Hexanal is the most abundant secondary lipid oxidation product (Drumm and Spanier, 1991) and has a typical grassy, green and fatty taste. The nonanal content of CLT was higher than CLC. Higher nonanal levels were detected in the RBT and RLT than RBC and RLC. Nonanal has floral and citrus flavors in volatile flavors. CBT had the most alkane compounds. However, more alkane compounds were detected in RLT than RLC. Ketones can be produced in a variety of ways, and aliphatic ketones may be the products of lipid oxidation degradation (Ames and Macleod, 1984). 2-Heptanone has a strong sweet and fruity aroma. The duck leg meat in the test group contained more 2-heptanone. 2-Pentylfuran has green bean, metallic and vegetable aromas (Fors, 1983).
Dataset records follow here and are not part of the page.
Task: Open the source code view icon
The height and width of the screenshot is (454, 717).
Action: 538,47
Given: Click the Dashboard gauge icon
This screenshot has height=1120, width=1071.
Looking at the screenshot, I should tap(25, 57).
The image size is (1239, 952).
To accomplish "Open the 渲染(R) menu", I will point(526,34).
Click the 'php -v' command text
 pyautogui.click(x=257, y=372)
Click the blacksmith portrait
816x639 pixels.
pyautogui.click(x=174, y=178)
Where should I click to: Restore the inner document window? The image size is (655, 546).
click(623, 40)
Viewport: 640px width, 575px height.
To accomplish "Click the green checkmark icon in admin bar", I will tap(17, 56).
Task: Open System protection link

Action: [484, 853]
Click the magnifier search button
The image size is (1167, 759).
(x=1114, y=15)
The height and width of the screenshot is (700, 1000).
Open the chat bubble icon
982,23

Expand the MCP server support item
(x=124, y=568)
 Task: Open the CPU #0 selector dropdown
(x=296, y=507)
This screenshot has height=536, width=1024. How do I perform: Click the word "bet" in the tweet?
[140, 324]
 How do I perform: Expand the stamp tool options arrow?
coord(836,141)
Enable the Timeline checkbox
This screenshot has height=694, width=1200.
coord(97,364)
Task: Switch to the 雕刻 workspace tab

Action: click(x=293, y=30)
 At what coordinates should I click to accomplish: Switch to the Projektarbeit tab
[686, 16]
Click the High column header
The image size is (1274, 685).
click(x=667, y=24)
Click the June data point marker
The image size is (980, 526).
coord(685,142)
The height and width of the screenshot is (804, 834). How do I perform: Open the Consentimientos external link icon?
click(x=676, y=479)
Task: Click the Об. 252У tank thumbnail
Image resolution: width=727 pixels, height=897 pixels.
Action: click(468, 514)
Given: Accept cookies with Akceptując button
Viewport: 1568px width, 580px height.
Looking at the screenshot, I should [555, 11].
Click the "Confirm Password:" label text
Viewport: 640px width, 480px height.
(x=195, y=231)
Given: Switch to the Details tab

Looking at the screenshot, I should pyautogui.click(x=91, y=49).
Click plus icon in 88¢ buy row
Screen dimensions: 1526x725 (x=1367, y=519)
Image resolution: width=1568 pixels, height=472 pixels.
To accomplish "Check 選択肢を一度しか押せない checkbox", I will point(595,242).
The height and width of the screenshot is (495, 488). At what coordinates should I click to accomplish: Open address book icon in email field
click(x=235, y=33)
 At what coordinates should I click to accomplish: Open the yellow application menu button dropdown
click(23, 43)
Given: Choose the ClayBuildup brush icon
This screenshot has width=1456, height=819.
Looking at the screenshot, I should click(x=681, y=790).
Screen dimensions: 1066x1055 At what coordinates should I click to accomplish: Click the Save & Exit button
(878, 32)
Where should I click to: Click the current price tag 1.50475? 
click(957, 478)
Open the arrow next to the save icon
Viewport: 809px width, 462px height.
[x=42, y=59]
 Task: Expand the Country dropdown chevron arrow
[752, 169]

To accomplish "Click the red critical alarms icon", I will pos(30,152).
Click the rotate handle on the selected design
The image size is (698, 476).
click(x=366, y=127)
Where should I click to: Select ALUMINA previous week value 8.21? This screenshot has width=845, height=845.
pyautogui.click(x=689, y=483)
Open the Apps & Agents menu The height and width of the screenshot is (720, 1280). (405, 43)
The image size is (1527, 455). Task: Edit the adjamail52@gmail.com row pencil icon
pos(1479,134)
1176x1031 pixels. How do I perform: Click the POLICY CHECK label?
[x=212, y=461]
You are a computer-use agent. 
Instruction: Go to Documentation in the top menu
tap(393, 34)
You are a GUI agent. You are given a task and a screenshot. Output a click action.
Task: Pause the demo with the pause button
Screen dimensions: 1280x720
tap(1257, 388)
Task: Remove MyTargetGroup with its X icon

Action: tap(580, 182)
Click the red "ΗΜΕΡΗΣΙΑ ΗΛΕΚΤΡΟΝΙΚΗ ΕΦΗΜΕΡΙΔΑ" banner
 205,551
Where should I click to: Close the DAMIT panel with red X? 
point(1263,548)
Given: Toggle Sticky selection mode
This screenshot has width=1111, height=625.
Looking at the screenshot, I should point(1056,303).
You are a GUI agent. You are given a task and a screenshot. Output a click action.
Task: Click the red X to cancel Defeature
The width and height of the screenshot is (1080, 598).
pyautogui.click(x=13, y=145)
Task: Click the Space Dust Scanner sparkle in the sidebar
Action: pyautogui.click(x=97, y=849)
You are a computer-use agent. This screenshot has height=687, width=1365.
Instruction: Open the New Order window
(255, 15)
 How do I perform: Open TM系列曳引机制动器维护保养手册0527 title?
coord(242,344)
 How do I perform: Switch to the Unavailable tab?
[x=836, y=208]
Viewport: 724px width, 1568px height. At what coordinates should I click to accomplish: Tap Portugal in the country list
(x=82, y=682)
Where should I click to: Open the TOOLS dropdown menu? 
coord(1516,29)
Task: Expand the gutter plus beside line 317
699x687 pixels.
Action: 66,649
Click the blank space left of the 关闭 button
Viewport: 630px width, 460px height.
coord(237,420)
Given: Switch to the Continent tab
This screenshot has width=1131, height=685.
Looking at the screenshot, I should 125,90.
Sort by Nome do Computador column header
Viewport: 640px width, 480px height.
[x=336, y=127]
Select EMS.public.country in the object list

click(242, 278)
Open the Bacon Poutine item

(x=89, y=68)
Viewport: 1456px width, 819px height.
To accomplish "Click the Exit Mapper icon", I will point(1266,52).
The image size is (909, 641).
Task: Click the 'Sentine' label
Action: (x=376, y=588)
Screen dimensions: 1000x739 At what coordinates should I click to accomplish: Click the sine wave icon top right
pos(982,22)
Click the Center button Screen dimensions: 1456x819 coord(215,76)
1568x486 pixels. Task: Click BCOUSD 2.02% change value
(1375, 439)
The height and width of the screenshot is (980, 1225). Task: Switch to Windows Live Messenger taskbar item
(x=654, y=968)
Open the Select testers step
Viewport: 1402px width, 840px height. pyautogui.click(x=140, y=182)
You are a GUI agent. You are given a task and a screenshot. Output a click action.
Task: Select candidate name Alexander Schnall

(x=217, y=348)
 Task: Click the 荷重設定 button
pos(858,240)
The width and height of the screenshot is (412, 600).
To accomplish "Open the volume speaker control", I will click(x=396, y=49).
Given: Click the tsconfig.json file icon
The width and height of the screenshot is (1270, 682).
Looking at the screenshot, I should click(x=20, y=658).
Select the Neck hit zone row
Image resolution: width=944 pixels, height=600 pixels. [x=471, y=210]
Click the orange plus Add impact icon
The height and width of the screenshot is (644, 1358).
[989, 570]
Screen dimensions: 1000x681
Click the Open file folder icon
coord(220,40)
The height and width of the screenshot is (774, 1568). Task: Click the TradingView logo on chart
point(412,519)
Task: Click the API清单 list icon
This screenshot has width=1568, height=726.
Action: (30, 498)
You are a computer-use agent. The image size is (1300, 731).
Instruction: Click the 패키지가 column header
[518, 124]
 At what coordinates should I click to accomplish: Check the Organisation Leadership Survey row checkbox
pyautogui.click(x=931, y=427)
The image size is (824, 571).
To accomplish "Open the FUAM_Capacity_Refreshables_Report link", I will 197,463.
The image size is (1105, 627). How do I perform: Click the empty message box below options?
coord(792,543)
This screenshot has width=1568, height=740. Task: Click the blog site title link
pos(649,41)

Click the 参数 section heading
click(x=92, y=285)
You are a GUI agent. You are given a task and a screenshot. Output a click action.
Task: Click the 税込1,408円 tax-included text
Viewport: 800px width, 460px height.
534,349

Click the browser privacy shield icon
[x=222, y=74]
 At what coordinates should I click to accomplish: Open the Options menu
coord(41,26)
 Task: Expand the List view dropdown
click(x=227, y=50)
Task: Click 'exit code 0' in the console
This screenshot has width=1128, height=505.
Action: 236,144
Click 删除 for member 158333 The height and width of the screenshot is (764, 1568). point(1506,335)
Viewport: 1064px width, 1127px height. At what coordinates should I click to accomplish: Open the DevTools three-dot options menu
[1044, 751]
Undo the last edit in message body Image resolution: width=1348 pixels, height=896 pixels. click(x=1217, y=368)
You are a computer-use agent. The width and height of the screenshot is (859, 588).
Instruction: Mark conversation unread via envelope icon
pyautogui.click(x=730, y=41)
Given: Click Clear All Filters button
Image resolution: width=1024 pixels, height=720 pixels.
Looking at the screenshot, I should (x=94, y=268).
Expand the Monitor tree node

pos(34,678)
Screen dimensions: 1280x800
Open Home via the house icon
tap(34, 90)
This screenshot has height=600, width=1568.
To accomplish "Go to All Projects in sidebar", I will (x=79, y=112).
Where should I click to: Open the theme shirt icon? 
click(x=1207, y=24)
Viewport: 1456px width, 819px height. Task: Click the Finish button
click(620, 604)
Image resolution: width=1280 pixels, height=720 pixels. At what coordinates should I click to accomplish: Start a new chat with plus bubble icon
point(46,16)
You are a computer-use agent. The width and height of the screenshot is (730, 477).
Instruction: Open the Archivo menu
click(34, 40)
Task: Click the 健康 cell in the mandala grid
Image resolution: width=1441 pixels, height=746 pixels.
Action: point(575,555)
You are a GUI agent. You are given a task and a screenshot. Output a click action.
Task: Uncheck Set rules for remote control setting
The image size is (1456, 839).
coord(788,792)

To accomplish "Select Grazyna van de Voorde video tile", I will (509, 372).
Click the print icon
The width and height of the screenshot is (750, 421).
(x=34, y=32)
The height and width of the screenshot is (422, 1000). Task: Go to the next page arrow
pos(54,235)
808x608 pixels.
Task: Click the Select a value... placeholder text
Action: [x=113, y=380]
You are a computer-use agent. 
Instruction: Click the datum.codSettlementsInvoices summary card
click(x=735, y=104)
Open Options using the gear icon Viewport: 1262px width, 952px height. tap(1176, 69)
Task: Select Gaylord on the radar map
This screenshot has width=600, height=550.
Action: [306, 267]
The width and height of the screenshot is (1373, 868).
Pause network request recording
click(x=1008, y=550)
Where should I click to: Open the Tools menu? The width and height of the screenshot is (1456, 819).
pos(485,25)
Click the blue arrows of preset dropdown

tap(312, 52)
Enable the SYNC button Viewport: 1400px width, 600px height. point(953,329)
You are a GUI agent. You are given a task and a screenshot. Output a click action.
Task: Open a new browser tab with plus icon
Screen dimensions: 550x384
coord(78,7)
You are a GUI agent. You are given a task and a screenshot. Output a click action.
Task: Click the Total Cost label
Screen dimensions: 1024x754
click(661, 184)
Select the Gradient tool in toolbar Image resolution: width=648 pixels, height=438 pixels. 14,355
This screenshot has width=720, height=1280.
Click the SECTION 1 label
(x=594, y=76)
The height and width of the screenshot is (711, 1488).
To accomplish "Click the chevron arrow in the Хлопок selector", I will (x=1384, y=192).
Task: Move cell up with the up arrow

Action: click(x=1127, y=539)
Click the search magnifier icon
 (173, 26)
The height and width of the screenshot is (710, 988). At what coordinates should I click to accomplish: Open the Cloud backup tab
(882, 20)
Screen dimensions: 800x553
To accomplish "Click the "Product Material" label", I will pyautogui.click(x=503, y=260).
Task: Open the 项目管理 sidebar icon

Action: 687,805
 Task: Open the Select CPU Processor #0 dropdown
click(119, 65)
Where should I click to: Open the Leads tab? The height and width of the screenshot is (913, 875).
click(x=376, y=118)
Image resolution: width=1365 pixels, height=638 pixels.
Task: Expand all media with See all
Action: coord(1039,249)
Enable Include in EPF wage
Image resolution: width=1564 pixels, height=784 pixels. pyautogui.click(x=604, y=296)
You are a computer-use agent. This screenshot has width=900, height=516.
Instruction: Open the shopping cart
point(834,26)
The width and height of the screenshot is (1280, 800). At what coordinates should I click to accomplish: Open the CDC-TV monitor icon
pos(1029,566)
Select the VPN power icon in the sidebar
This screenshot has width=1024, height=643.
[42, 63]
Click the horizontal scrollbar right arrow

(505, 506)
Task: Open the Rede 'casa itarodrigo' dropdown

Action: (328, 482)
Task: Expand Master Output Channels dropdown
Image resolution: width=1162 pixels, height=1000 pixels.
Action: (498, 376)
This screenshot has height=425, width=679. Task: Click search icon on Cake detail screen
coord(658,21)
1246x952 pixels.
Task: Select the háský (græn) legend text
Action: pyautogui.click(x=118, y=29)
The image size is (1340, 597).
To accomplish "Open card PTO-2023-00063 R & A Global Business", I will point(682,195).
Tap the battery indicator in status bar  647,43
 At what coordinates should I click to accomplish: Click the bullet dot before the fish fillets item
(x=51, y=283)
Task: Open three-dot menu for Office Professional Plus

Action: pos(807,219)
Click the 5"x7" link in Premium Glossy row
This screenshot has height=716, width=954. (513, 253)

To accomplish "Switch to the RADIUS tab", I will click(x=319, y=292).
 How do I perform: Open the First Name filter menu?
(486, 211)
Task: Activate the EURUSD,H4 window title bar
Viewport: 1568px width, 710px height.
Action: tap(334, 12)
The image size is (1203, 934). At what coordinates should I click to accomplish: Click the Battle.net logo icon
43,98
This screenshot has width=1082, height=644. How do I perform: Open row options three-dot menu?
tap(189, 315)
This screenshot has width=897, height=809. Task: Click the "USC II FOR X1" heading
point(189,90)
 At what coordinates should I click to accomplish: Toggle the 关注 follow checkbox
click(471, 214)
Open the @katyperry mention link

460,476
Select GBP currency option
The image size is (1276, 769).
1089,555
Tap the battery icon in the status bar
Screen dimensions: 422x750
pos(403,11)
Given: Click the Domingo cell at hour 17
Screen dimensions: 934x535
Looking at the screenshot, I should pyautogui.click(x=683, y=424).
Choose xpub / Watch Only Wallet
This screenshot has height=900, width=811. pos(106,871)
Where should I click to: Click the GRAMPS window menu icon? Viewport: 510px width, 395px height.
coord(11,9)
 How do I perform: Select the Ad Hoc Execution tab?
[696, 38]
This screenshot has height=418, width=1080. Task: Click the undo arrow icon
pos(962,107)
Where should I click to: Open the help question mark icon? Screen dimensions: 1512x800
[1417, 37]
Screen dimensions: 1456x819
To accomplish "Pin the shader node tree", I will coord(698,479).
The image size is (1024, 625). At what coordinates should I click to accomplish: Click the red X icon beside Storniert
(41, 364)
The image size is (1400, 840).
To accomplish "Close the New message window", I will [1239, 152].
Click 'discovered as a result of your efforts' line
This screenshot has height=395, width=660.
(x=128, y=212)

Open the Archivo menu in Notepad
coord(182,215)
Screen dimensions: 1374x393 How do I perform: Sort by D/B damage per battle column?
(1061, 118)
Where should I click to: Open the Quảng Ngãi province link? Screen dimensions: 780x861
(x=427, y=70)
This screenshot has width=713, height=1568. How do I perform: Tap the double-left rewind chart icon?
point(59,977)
Fig. 2 shows the PCA score graphs of 8 groups of duck meat samples and the loading graph. The PCA score graph is shown in Fig 2A, where principal component 1 (PC1) explains 96.6% of the total variance and is the main distinguishing factor. Although principal component 2 (PC2) only explains 2.1% of the variance, the contribution is small, but it can still assist in distinguishing samples. CBT and CBC are very close on PC1, but are significantly separated on the PC2 dimension, and they are clearly distinguished from other groups (such as RBC, RLC, RLT, etc.). Other samples are densely clustered, indicating that their intra-group differences are small, which shows that eel meal feed and cooking have a significant effect on the key aroma substances of duck breast. From the PCA loading diagram in Fig. 2B, it can be seen that 1-octen-3-ol, Hexanal and Nonanal are far from the origin. In particular, Hexanal is in the upper right quadrant where PC1 and PC2 all are positive, indicating that the variable has a positive contribution on both principal components, and it may be the main reason for separating samples in the PC1 direction. It highlights its important role in forming the key characteristic flavor of duck meat. The results of PCA show that some volatile flavor substances can characterize the effects of feed type, cut type and processing on duck meat flavor.
Conclusion
There was no significant difference in the effect of replacing some commercial feeds with eel meal on meat quality traits, but it could significantly (p<0.05) increase the lipid oxidation degree of raw and cooked duck breasts and cooked duck legs. The volatile aroma components of duck meat are mainly composed of acids, alcohols, aldehydes, alkanes, ketones and furans, among which 1-octen-3-ol, hexanal and nonanal are characteristic flavor substances. The types and contents of aldehyde aroma components in the test group samples were more than those in the control group, and duck meat produced more types of volatile flavor substances after cooking. Eel meal contains a high level of unsaturated fatty acids, which can promote lipid oxidation after deposition in duck meat. Compounds such as aldehydes will be produced during the oxidation process, affecting the flavor components of duck meat. This study provides theoretical support for the high-value utilization of aquatic by-products in poultry farming and provides a technical reference for improving the flavor of duck meat.